■ **Problem statement**
Those lines of the data that hold the word "Close" are to be copied out.

.....

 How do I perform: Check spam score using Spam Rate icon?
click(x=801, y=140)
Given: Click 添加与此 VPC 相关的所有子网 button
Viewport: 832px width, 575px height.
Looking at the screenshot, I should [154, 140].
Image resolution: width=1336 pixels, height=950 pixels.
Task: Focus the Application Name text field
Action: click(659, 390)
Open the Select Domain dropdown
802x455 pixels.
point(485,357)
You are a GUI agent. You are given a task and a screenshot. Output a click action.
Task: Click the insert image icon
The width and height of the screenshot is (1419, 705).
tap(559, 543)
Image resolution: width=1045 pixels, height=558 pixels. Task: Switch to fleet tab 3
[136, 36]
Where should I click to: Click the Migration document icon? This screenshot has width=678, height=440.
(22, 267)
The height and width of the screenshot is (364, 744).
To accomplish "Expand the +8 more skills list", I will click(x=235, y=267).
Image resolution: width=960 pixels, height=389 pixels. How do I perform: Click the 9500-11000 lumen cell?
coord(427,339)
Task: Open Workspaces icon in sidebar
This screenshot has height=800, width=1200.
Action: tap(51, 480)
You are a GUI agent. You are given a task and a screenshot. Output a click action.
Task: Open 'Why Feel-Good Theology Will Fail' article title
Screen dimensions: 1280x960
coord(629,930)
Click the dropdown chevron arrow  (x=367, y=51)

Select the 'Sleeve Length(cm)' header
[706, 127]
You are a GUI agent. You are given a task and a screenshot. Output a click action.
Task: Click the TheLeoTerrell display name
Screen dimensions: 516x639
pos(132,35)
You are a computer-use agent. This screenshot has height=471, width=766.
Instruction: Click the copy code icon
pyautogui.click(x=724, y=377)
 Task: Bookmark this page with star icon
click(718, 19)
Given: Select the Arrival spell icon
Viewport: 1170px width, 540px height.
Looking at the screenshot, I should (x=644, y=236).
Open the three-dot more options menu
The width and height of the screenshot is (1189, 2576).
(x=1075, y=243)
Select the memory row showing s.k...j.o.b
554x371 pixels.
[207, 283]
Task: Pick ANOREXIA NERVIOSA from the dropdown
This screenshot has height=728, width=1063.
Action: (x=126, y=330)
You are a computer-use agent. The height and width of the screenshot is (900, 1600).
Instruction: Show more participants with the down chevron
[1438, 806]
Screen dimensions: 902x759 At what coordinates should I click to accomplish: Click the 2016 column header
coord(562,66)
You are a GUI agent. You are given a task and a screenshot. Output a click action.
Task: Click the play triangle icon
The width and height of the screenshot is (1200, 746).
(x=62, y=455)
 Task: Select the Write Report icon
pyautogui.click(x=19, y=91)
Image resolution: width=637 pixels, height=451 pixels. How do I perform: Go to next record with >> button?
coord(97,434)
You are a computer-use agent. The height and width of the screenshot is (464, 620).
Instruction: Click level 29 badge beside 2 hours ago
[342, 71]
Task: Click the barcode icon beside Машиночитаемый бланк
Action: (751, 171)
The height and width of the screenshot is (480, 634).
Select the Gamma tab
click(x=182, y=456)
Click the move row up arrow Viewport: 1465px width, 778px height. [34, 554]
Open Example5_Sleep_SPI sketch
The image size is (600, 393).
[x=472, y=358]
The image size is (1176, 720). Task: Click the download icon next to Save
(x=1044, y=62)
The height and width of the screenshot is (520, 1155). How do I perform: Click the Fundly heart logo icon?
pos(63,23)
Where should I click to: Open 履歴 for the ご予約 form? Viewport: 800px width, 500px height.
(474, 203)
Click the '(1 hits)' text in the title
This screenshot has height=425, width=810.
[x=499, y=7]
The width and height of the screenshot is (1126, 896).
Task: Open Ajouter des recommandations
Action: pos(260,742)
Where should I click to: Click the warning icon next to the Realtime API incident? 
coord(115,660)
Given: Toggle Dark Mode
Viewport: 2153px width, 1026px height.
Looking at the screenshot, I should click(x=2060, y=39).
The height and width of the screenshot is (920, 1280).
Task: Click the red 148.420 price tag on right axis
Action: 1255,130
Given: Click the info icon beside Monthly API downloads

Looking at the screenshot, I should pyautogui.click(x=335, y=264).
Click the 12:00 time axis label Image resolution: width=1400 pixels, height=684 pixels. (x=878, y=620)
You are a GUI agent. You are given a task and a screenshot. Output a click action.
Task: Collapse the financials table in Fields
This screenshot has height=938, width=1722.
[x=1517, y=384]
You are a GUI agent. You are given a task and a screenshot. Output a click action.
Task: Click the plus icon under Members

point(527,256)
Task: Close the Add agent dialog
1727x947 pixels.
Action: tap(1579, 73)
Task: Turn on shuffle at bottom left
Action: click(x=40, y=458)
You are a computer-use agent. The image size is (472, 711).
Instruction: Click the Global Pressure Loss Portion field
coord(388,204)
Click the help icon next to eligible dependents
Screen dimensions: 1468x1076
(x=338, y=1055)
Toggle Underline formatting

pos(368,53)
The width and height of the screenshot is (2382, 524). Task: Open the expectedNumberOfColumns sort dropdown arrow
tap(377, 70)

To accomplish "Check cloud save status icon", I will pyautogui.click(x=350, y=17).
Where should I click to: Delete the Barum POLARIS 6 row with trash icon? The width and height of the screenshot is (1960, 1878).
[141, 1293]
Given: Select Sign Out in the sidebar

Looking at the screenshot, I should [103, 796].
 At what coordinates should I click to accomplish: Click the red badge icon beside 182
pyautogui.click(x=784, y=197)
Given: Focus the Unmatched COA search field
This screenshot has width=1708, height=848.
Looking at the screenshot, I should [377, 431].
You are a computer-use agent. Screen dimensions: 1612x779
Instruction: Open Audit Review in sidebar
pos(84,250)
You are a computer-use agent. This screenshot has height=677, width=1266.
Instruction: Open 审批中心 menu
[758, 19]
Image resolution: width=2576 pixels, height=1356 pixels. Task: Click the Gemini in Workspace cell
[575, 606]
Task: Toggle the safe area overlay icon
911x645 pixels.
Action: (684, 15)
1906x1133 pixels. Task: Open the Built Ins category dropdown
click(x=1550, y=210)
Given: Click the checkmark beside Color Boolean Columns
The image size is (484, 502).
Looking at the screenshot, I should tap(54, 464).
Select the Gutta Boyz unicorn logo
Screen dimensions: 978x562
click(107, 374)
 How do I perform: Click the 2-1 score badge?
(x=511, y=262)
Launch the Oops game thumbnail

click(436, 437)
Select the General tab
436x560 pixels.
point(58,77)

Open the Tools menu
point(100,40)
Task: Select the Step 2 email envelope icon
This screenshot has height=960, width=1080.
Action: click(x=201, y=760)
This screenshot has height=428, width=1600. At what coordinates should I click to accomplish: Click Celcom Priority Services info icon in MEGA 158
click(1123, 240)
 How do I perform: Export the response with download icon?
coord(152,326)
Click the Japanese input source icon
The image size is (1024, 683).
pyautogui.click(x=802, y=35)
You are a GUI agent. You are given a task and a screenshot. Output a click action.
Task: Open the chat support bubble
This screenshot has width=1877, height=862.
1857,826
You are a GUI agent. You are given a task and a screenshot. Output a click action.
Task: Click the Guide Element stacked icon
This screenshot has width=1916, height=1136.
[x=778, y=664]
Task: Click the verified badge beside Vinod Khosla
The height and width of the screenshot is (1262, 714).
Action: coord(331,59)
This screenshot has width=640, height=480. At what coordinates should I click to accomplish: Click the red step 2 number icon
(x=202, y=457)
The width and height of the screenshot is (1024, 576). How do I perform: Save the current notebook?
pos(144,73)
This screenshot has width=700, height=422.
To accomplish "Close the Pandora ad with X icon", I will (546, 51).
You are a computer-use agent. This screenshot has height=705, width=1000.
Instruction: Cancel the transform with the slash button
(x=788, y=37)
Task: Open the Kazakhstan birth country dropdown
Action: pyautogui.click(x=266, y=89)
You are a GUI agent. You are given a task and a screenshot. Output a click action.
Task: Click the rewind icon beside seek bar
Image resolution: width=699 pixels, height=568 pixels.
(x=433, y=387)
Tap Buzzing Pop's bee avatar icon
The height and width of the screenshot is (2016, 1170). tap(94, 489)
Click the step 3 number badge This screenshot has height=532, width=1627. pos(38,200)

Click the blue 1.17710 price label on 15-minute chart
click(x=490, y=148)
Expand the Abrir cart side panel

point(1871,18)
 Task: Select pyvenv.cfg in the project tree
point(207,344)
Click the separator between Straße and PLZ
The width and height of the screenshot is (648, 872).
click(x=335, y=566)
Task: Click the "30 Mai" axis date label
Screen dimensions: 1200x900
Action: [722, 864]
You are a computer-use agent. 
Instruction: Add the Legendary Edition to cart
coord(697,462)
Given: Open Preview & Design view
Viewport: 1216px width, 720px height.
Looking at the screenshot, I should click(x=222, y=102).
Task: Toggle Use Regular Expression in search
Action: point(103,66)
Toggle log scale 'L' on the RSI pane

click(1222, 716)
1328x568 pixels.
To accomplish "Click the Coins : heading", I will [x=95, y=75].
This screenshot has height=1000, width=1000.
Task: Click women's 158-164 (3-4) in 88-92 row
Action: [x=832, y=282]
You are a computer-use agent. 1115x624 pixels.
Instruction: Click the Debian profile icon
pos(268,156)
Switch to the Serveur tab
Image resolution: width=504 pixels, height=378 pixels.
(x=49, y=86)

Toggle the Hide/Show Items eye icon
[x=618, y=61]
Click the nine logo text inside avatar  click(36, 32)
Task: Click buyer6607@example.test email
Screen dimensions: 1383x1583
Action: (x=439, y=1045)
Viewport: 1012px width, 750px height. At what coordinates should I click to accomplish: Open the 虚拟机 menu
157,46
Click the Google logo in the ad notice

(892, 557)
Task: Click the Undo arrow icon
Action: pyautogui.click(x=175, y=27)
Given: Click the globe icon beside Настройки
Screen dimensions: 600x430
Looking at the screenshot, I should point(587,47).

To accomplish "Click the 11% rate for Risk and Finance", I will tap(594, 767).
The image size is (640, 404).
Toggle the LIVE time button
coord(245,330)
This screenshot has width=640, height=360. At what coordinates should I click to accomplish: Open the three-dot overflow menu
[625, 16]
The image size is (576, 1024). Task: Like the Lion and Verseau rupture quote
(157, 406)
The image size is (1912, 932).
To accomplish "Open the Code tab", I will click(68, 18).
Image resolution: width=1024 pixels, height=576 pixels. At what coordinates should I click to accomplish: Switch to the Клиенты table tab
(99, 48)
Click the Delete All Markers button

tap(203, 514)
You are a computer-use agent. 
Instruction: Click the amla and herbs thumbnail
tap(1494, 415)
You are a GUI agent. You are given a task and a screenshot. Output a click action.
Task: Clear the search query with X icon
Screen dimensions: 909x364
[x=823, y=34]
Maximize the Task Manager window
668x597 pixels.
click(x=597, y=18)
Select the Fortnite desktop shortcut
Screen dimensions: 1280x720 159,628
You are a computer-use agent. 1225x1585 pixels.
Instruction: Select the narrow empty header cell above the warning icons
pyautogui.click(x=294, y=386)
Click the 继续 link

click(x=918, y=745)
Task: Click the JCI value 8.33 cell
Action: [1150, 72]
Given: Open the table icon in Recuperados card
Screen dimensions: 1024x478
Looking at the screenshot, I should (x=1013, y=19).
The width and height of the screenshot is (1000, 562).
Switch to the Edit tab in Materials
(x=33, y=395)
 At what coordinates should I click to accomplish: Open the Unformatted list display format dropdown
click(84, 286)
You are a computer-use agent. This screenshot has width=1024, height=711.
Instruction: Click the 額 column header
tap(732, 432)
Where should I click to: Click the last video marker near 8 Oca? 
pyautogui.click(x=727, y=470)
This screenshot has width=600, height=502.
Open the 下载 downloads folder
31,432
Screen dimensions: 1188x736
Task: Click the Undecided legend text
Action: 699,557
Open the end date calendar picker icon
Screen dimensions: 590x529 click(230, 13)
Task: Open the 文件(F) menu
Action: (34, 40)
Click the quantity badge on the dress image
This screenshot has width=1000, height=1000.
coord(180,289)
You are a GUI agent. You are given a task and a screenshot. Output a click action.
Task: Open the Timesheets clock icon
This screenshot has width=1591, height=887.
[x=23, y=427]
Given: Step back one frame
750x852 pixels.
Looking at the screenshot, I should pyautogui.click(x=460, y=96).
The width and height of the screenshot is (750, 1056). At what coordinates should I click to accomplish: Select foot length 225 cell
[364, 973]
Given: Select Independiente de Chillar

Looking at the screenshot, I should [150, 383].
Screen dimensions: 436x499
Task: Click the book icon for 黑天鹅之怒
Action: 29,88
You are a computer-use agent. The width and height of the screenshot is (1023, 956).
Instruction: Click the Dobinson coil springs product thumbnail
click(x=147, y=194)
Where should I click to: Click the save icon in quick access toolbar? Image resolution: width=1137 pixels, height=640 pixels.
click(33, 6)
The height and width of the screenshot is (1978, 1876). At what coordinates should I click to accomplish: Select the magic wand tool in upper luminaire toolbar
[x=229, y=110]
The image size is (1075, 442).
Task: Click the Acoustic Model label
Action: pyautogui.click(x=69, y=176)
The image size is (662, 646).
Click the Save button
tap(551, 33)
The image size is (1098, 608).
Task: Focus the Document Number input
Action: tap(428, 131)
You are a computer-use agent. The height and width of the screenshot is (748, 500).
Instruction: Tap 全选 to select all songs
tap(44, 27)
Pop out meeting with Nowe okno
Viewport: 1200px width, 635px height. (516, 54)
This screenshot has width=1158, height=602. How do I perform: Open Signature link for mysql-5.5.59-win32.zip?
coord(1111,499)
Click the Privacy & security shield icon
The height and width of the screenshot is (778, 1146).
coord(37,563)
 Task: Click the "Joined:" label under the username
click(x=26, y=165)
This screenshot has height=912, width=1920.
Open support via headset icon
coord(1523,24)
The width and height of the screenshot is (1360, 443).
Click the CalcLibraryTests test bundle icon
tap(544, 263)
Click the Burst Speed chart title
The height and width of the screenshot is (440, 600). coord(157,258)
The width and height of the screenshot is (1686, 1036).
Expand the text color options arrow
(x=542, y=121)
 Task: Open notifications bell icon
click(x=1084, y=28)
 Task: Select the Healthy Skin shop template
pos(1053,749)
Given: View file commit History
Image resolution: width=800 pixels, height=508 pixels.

.....

■ **Response to this task**
Task: Close the Add agent dialog
To accomplish "Close the Pandora ad with X icon", I will (546, 51).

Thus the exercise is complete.